Jack’s review published on Letterboxd:
Feels like 3 very different half-baked movies slapped together of altering ideas of what the characters should be rather than one cohesive story, and is somehow simultaneously undercooked and overthought. It's like they got the window dressing right and forgot to put in the glass. There's just a few too many narrarive elements thrown in for the sake of checking off a list of "what we need in a Marvel film" rather than what actually feels right in the narrative. Even something as simple as a bad guy is clumsy. Jeff Goldblum as one of the villains is a lot of fun, turning his Goldblumness up to 11, but instead the main antagonist is Blanchett who doesn't have much to do at all, and every second cutting back to her feels like someone changing the channel to a different program.
Taika is obviously having fun playing in this world, and for better or worse has a complete disregard for the existing architecture the previous films had built and attempt to insert himself into the film (quite literally). There's a level of wreckless abandoment that can be appreciated in a franchise framework like this, but a lot of this is almost harmful to the strong elements of the other films. I kinda like the first Thor film for the dopey endearment of it's characters (such as Thor's warrior friends) who instead get 2 seconds of screentime and instantly killed and be replaced with Karl Urban's Kiwi accented bland character with the most boring arc possible.
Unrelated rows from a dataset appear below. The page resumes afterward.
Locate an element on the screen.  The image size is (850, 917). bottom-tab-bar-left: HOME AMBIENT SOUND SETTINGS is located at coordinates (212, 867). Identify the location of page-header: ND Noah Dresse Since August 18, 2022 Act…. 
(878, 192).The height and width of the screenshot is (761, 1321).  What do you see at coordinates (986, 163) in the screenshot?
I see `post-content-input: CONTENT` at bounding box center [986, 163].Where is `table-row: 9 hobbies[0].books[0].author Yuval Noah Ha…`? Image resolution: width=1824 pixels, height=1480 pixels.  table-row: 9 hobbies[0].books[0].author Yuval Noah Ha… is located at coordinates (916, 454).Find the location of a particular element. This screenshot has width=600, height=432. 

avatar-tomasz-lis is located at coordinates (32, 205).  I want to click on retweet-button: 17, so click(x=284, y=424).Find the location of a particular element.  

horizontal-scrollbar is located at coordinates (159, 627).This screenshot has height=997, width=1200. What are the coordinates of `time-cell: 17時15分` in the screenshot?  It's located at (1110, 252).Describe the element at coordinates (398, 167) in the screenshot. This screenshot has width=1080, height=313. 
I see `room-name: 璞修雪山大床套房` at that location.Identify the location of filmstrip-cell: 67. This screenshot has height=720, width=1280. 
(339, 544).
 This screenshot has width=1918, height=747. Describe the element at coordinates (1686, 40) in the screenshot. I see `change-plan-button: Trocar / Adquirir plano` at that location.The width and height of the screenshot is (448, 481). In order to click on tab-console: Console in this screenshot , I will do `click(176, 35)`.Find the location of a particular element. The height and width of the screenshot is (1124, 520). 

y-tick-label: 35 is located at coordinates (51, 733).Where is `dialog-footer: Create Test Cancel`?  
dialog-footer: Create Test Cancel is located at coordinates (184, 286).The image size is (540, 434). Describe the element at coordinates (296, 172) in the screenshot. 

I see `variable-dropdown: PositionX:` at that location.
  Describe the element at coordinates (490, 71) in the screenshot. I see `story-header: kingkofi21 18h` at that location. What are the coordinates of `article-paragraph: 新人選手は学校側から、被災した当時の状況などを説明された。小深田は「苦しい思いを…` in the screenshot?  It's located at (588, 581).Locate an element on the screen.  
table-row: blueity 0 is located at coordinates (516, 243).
There was just a shockingly lack of love for any of the characters, and no reason to care for anyone or anything. Chris Hemsworth is just a completely different character here than he is in any of the Marvel films, not in terms of character growth, but instead tranformed into a complete clumsy goofball with some dry NZ humour. And the humour itself is ridiculously hit-and-miss, with the first act of the film leaving me extremely worried for what was to come. Thankfully the humour clicked a lot more as the movie went on and ended up being what saved the film from being bad.
I've long accepted it doesn't matter who directs Marvel films anymore, as they all fundamentally have to be the same movie by commitee. Even a filmmaker with a strong a personality as Taika Waititi can't break away from the formula. And unfortunately, even when it does shine through, a lot of the time it feels detrimental to the core of the movie. Just another one out of the assembly line, except this one has some proper jokes.